WHAT YOU WILL DO: Please render the lines from the one containing "Identify the location" up to and including the one containing "(160, 522)." as a numbered list, skipping any blank lines. Leave the pictures out of your answer.

──────── INPUT FOR THIS TASK ────────

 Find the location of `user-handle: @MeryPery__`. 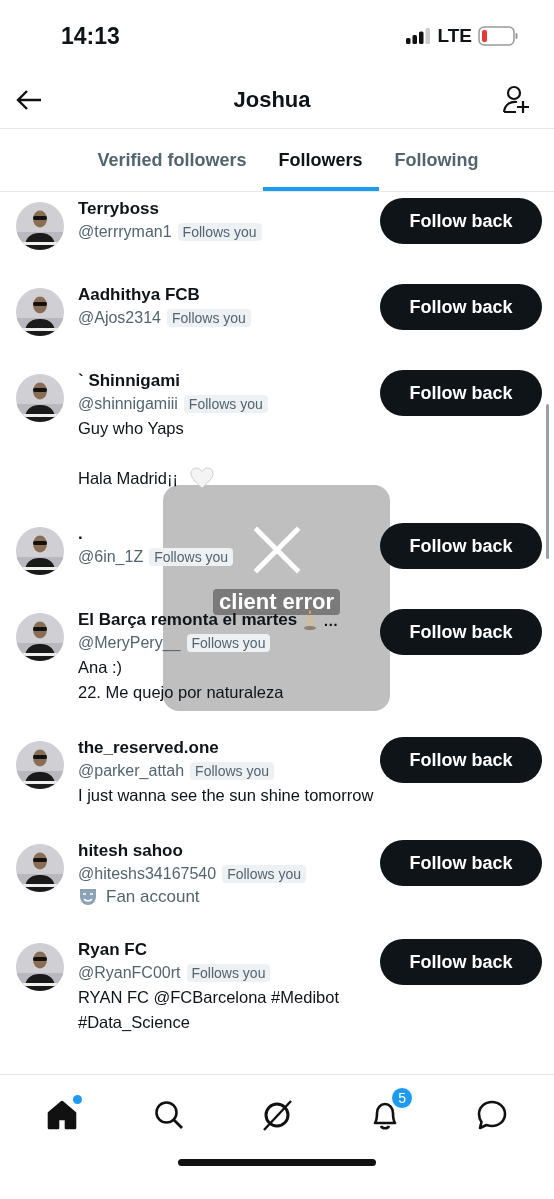

user-handle: @MeryPery__ is located at coordinates (130, 643).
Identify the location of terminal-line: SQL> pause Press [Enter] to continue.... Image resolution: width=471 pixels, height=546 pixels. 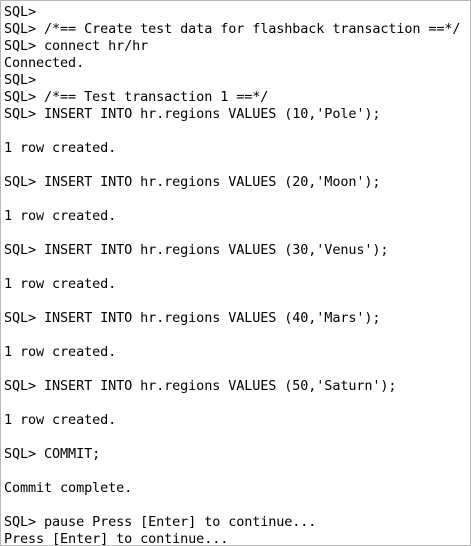
(160, 522).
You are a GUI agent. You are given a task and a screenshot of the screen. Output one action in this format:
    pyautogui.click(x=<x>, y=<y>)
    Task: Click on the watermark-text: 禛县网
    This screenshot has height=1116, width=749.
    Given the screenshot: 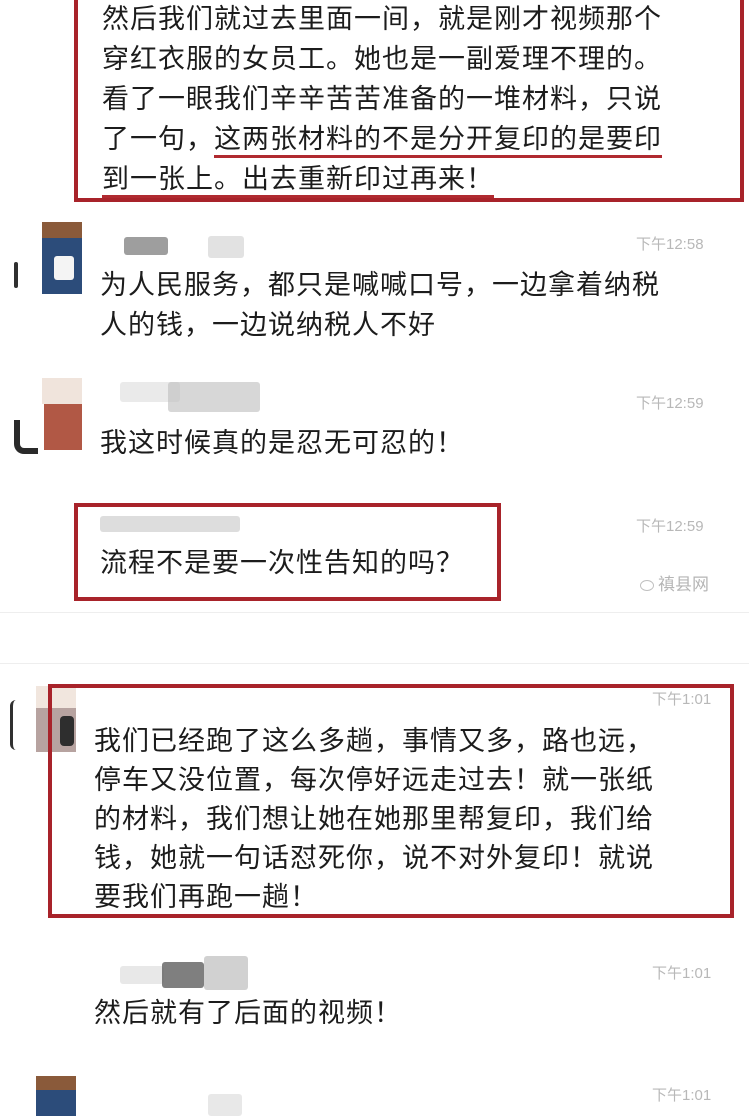 What is the action you would take?
    pyautogui.click(x=684, y=585)
    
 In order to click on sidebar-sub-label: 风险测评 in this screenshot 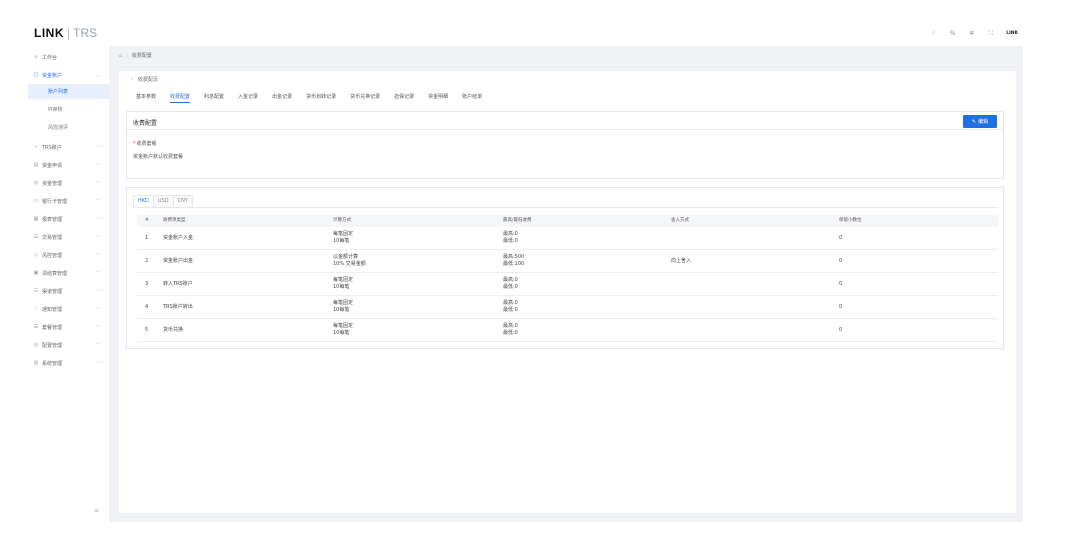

────────

RESPONSE TO THIS TASK:
1. Identify the location of terminal-line: SQL> pause Press [Enter] to continue.... Image resolution: width=471 pixels, height=546 pixels. 
2. (160, 522).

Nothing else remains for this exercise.